Textauszug

Morgens kauft sich Werner Kuck den Weser-KURIER im Laden nebenan, nachmittags spaziert er mit seiner Freundin durch den Stadtpark in Osterholz-Scharmbeck. Nichts Besonderes? Für unter Hundertjährige vielleicht. Wie der frühere Chef der Schwaneweder Polizeistation es geschafft hat, so alt zu werden.  

Werner Kuck ist am 24. März 1922 geboren. Der runde Geburtstag liegt inzwischen schon einige Monate zurück, die ganze Familie war im Pflegeheim in Osterholz-Scharmbeck zu Besuch. Auch Werner Kucks „kleine“ Schwester Christa, die inzwischen 94 Jahre alt ist und in einem Bremer Pflegeheim wohnt.

Aufwachsen in den Goldenen Zwanzigern

Ursprünglich kommt Werner Kuck aus Wriezen in Brandenburg. „Mein Vater war bei der Eisenbahn, aber sein Hobby war das Eisgeschäft. Damals hat es noch kein Eis gegeben. Er hat damit angefangen, welches zu verkaufen.“ Die Mutter betrieb bei Festlichkeiten den Eisstand und der Junior wurde bei der Herstellung eingebunden: „Ich musste das Eis drehen." Als Werner Kuck sieben Jahre alt war, starb sein Vater plötzlich an einer Blinddarmentzündung: „Das wurde damals nicht operiert. Ich weiß noch, ich bin zum Krankenhaus hingefahren und habe durchs Fenster mit ihm gesprochen. Er lag da allein in einem Einzelzimmer.“ 

Immer mehr ältere Menschen

Nach Zahlen des Statistischen Bundesamts von 2021 waren zuletzt 20.465 Menschen 100 Jahre und älter. Exakt 3523 mehr Hochbetagte als im Jahr 2019. Im Landkreis Osterholz ist Werner Kuck nicht der älteste: Eine Dame feierte laut Kreisverwaltung kürzlich ihren 109. Geburtstag. Ob es an der Lebensweise liegt oder ob neben strukturellen Geschlechterunterschieden auch genetische Aspekte eine Rolle spielen, dazu forscht die Wissenschaft noch. Werner Kuck hat nie speziell auf die Ernährung geachtet. „Es gibt nichts, was er nicht isst“, berichtet Werner Kucks Sohn Karl-Heinz Kuck.

Aufgabe A
Zähle die Zeilen der Datensätze, in denen die Zeichenfolge „output“ vorkommt, wobei Groß- und Kleinschreibung zählt. Gib nur die Zahl an.
Textauszug und Datensätze haben inhaltlich nichts miteinander zu tun.

Datenauszüge

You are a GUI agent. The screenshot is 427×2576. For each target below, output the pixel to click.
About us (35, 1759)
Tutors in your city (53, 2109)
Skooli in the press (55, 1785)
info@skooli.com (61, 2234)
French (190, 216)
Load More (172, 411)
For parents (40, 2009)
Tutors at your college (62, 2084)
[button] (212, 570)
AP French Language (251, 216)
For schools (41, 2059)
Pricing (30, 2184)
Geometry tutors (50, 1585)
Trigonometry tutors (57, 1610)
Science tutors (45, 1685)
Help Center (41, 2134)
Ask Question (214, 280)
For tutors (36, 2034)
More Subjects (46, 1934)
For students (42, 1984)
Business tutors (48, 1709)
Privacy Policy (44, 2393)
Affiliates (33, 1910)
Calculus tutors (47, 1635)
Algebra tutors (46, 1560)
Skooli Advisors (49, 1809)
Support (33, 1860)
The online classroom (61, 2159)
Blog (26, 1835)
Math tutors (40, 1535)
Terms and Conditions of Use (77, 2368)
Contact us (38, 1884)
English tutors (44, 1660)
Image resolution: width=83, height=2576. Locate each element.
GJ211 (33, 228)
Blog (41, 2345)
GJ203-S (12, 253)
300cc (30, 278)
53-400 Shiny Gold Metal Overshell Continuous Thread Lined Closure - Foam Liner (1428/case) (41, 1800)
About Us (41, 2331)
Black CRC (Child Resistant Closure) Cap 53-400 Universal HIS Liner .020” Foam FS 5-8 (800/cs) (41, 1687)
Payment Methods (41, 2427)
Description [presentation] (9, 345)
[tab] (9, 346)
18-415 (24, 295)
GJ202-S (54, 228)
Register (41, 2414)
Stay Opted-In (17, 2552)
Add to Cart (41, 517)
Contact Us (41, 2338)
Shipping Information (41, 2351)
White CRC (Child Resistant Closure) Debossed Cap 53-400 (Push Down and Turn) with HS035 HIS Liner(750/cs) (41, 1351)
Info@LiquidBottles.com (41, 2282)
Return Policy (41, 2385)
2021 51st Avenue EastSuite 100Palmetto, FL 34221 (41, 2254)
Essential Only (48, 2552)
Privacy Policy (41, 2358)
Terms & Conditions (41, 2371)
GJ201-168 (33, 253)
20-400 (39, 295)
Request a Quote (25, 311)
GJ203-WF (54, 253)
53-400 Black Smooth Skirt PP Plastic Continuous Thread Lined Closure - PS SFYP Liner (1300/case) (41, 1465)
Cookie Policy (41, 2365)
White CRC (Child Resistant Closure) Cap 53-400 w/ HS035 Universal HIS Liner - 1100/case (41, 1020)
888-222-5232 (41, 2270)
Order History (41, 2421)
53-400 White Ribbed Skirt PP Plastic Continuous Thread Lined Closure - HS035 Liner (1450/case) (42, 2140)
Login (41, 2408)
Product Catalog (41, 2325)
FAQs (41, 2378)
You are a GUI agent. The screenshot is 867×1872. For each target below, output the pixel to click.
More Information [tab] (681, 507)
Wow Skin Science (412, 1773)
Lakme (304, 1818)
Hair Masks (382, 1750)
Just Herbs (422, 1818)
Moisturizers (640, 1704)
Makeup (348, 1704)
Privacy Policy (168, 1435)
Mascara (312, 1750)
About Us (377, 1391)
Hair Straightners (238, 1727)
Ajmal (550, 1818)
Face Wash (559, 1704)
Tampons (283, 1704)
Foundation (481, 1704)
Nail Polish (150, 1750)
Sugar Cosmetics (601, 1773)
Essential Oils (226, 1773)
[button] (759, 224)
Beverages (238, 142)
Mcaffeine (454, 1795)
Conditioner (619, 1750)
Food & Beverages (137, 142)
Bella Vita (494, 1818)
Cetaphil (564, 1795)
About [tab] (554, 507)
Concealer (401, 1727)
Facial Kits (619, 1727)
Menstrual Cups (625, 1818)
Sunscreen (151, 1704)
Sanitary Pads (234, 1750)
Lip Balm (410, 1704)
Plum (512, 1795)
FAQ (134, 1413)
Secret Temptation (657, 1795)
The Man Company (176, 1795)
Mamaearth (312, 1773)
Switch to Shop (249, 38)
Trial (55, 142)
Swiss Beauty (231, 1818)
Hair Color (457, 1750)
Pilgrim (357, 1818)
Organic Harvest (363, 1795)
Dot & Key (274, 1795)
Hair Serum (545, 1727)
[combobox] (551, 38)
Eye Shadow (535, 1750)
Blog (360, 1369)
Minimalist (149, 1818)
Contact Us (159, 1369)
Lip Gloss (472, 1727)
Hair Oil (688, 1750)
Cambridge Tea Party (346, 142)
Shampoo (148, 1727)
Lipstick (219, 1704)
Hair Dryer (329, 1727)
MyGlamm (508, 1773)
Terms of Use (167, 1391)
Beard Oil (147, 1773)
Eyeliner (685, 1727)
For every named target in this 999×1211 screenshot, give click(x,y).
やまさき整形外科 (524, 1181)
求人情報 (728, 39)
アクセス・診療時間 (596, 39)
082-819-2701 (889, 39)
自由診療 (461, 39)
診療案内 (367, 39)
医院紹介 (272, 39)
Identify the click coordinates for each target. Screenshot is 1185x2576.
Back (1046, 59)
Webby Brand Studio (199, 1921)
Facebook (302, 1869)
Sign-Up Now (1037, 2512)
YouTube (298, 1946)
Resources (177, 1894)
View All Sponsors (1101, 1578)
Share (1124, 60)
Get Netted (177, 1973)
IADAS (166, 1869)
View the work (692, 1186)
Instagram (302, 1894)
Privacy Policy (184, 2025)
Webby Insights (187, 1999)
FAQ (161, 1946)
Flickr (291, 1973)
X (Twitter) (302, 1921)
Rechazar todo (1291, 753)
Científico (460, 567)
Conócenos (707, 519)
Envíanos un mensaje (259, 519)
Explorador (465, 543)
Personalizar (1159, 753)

Aufgabe B
Schreibe aus dem Textauszug den Abschnitt von „Morgens kauft sich“ bis „Bremer Pflegeheim wohnt.“ buchstabengetreu ab.

Schriftliche Antwort A
2

Schriftliche Antwort B
Morgens kauft sich Werner Kuck den Weser-KURIER im Laden nebenan, nachmittags spaziert er mit seiner Freundin durch den Stadtpark in Osterholz-Scharmbeck. Nichts Besonderes? Für unter Hundertjährige vielleicht. Wie der frühere Chef der Schwaneweder Polizeistation es geschafft hat, so alt zu werden.  

Werner Kuck ist am 24. März 1922 geboren. Der runde Geburtstag liegt inzwischen schon einige Monate zurück, die ganze Familie war im Pflegeheim in Osterholz-Scharmbeck zu Besuch. Auch Werner Kucks „kleine“ Schwester Christa, die inzwischen 94 Jahre alt ist und in einem Bremer Pflegeheim wohnt.